*JOB*
Copy the listing lines beginning at the one containing "Where should I click to: Open" and ending after the one containing "Action: point(33,7)", swapping "dropdown" for "menu" and leaving everything else unchanged. Leave out the pictures.

*MATERIAL TO PROCESS*
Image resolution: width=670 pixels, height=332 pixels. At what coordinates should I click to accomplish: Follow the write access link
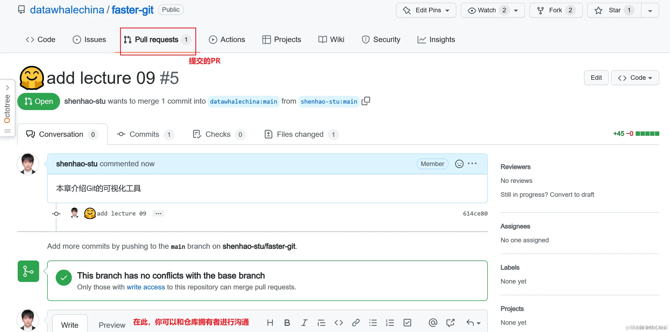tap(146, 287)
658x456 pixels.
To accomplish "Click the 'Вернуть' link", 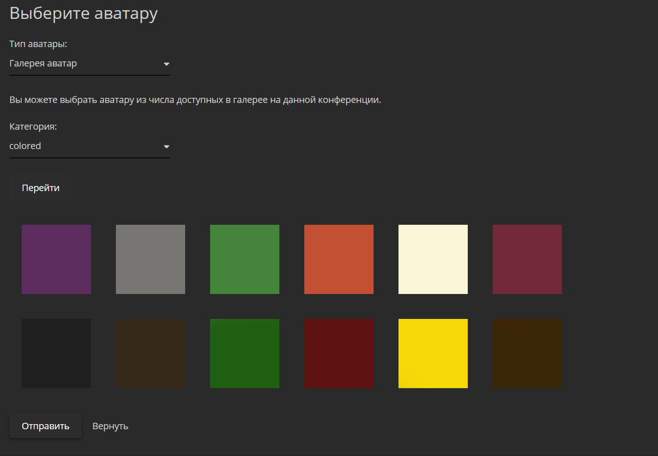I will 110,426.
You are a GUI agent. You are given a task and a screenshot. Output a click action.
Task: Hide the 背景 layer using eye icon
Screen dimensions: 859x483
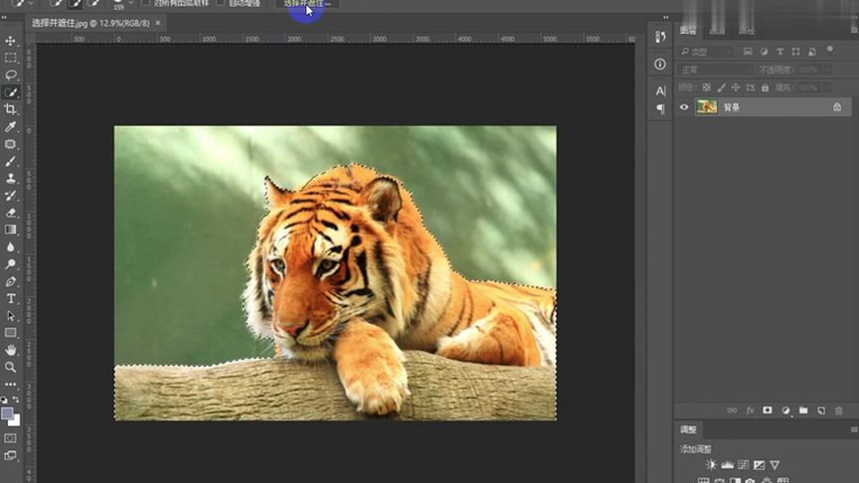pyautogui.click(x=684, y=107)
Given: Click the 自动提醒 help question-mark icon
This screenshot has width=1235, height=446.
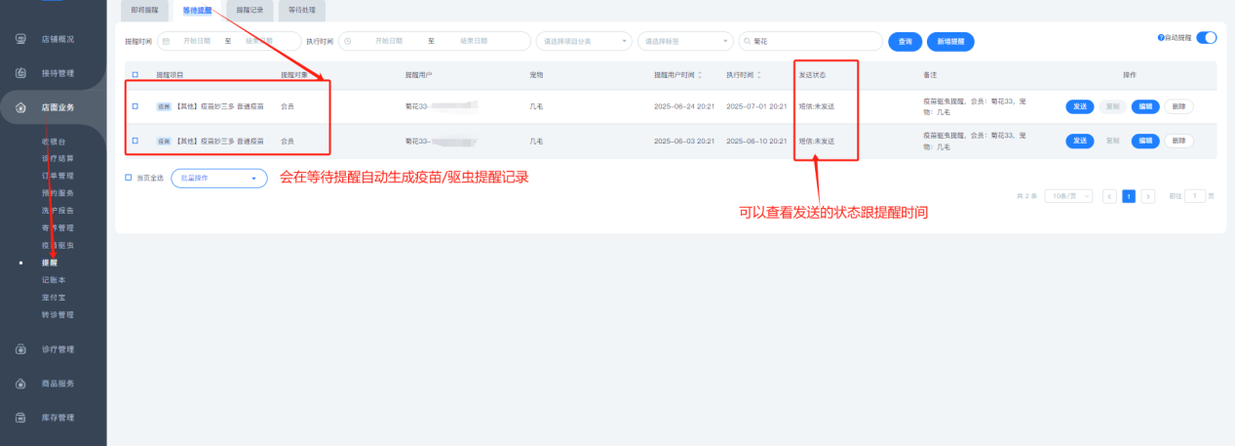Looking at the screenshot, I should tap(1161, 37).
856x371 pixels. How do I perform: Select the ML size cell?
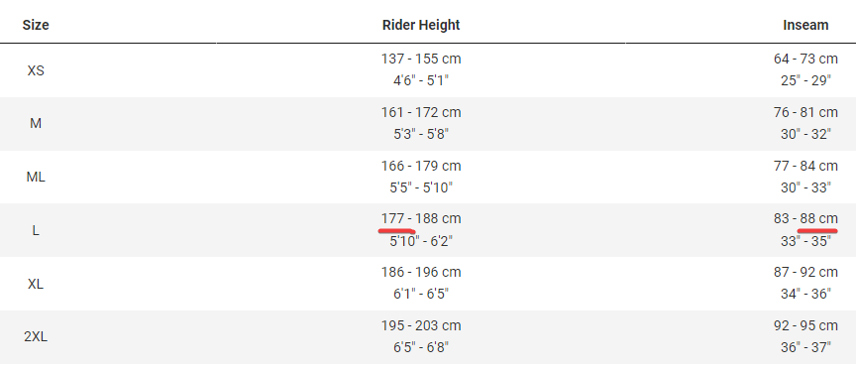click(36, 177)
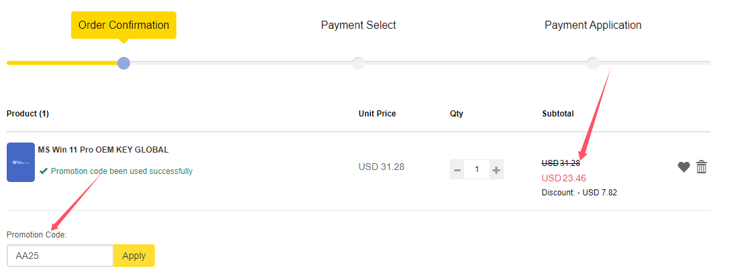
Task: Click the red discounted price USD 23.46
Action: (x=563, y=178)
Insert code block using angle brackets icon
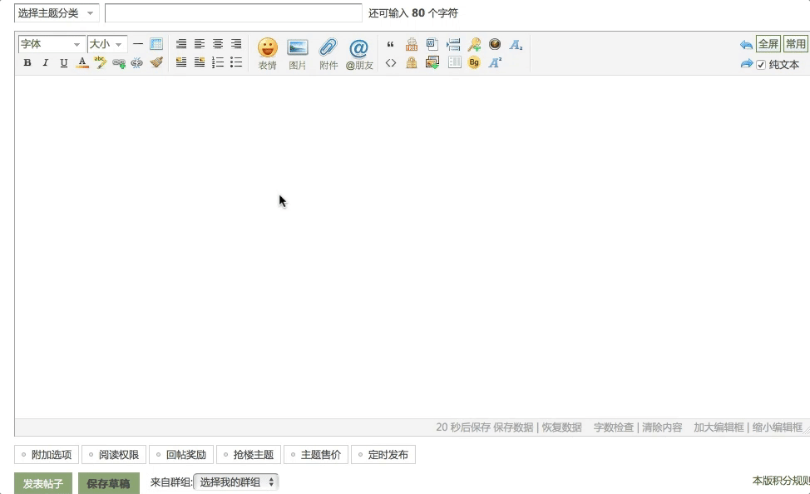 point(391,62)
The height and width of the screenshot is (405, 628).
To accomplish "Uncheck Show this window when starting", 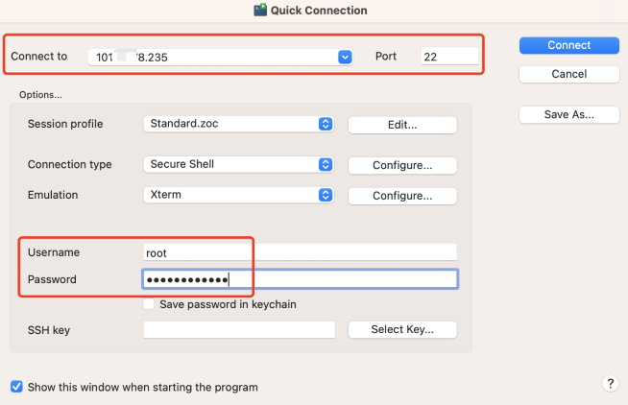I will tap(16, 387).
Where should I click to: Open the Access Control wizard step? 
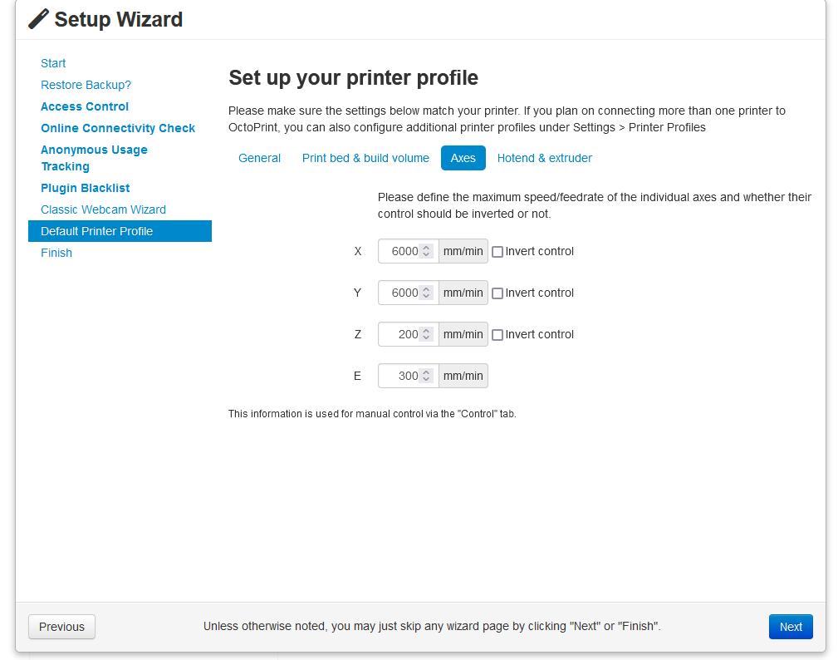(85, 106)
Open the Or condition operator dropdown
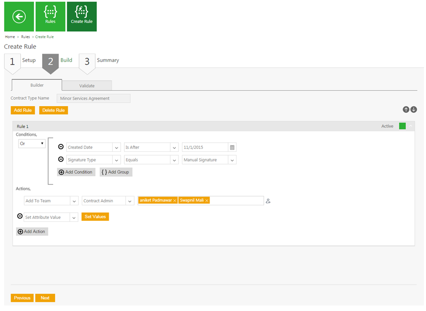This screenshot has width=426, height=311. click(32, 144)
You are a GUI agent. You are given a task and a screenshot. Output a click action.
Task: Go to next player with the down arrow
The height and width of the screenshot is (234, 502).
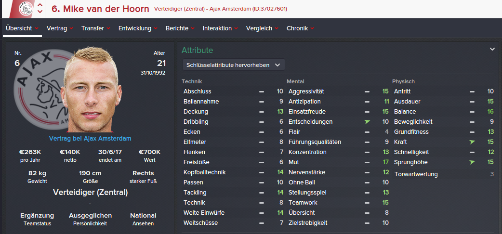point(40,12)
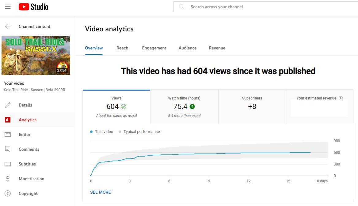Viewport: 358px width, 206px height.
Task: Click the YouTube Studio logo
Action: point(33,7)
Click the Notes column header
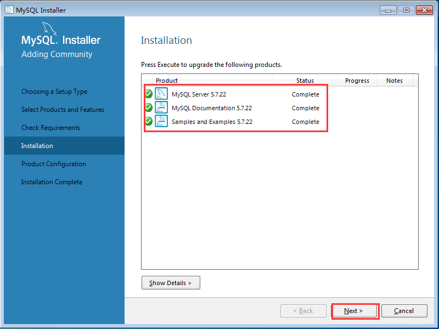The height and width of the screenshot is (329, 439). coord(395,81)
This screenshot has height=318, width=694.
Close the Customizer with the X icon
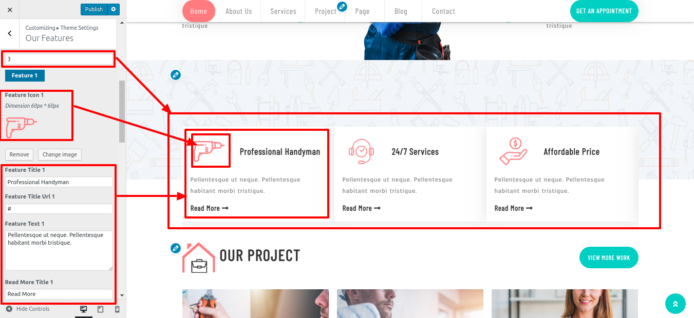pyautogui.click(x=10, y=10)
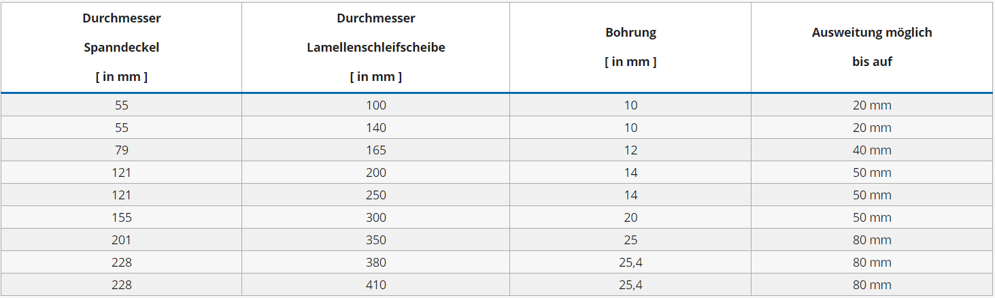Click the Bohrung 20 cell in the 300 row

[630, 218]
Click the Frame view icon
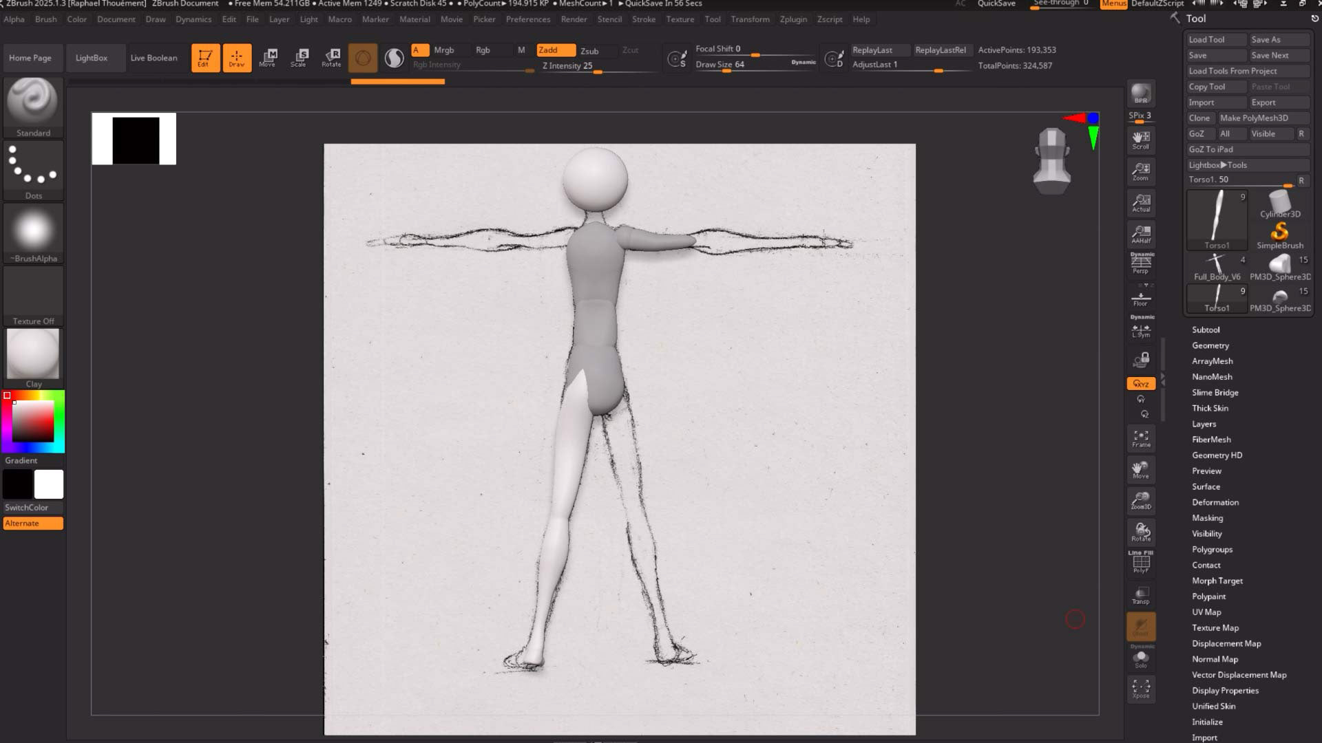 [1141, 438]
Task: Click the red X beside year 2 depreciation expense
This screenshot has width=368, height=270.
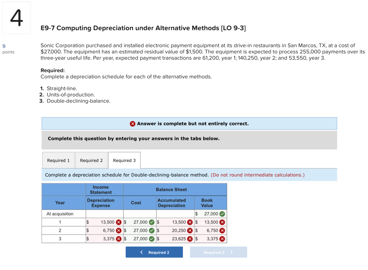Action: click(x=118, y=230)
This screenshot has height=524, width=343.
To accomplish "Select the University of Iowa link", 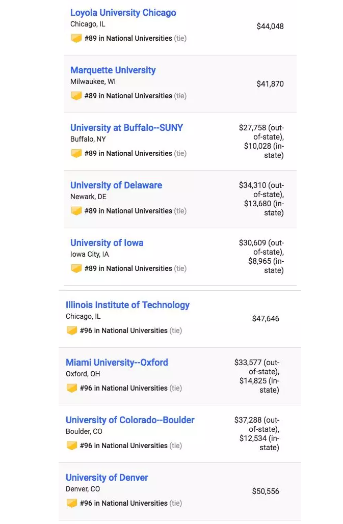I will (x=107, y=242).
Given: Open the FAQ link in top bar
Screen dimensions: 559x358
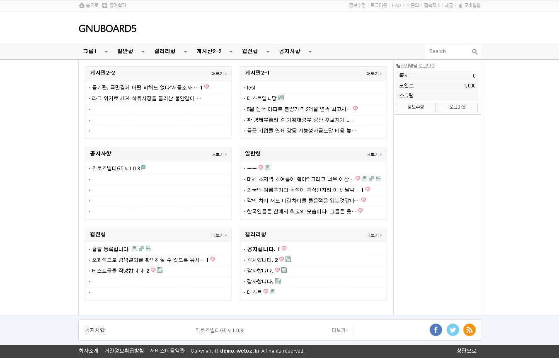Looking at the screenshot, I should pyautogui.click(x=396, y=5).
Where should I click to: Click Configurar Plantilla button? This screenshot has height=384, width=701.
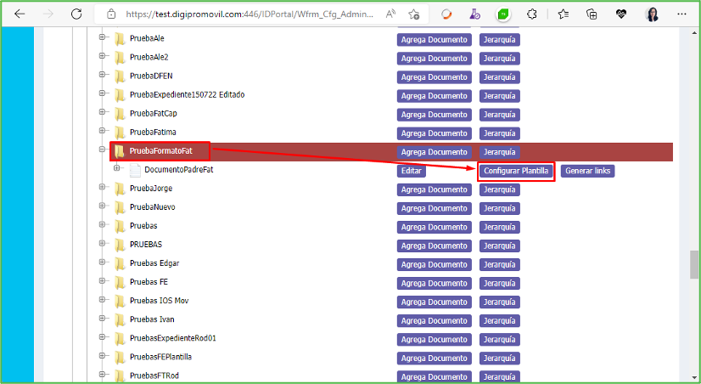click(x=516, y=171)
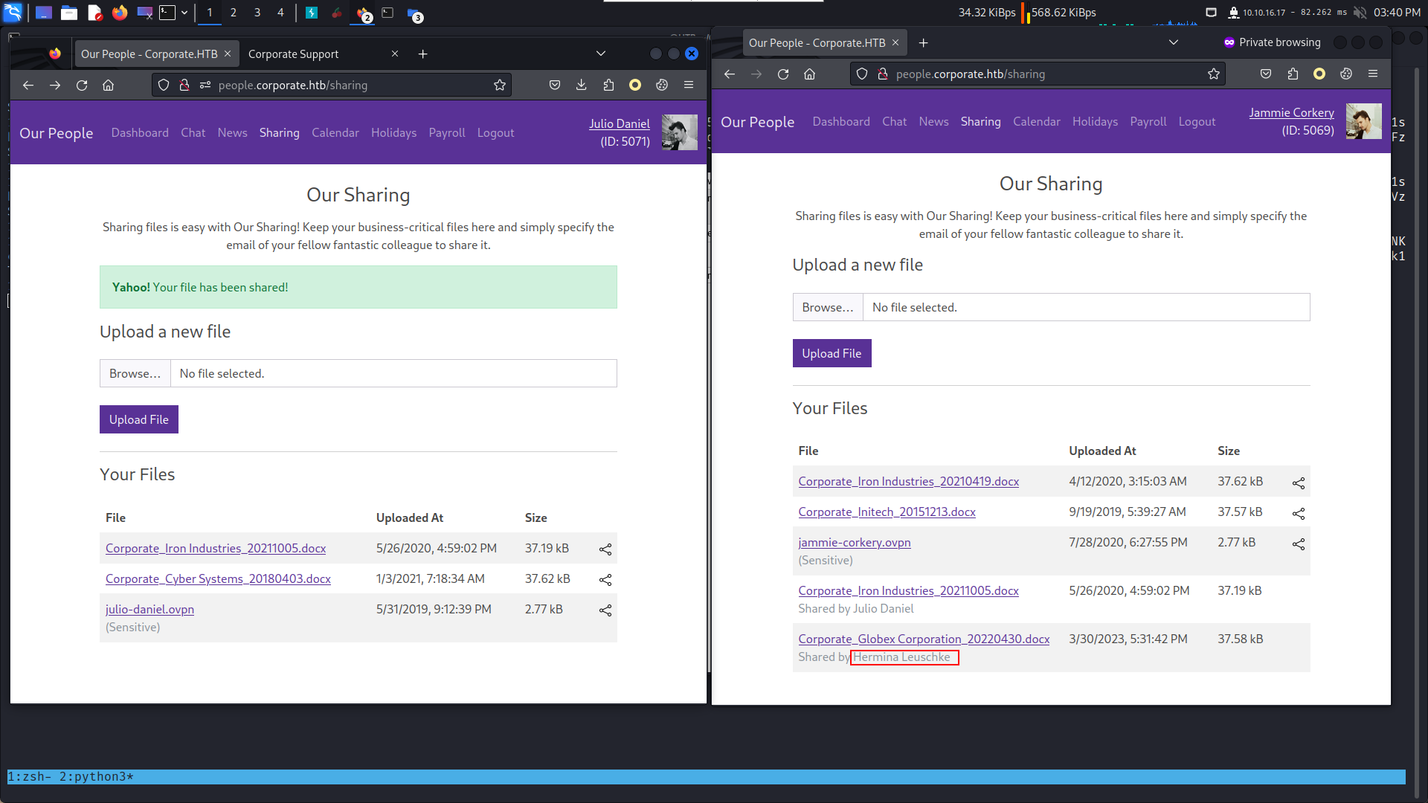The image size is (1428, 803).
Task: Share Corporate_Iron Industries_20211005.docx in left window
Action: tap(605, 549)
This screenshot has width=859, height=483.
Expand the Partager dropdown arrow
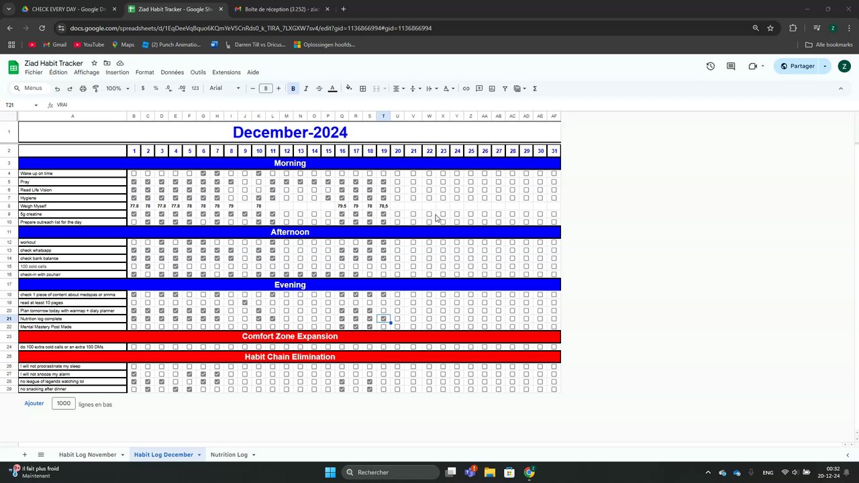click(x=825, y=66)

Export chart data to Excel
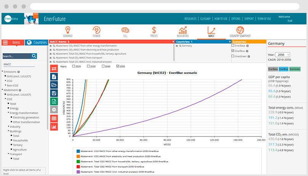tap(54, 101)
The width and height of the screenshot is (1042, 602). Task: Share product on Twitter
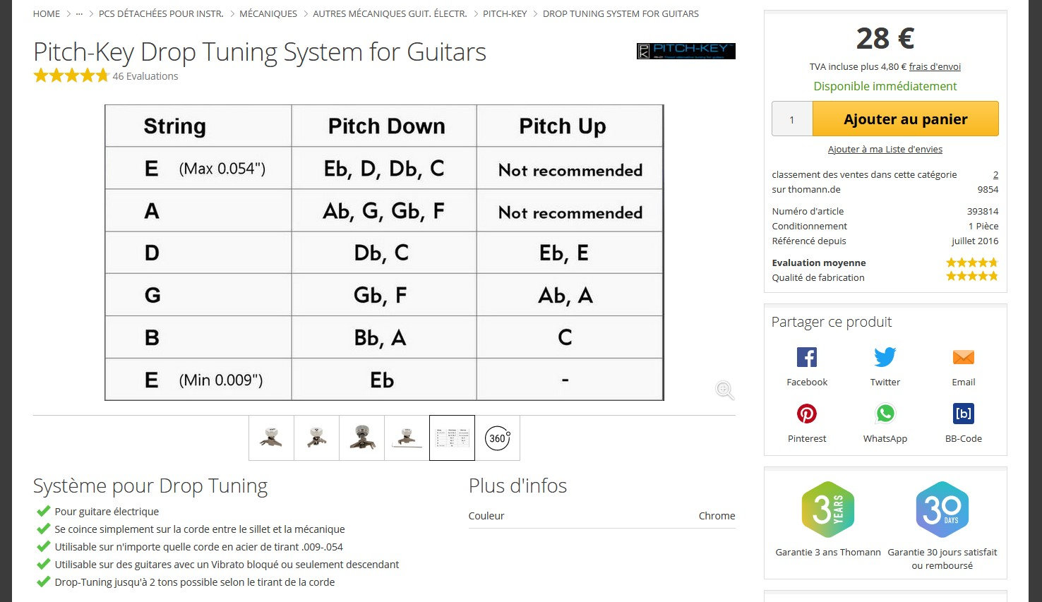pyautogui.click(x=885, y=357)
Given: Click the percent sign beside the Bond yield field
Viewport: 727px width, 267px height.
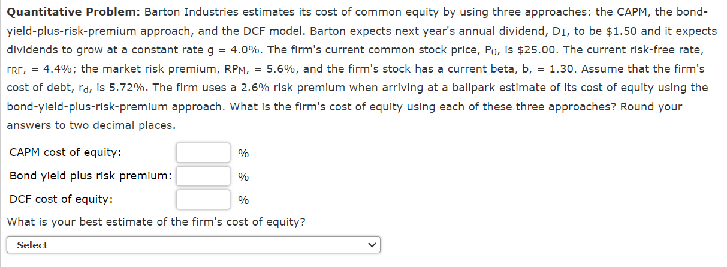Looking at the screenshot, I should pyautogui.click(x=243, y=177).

*WRITTEN RESPONSE*
Where should I click to: Open the Access Control wizard step? 
(85, 106)
Open the Or condition operator menu
This screenshot has width=426, height=311. click(32, 144)
You are a GUI agent. You are given a task and a screenshot. Output a click action.
Task: Go to next player with the down arrow
The height and width of the screenshot is (234, 502).
point(40,12)
Viewport: 358px width, 206px height.
Task: Click the YouTube Studio logo
Action: point(33,7)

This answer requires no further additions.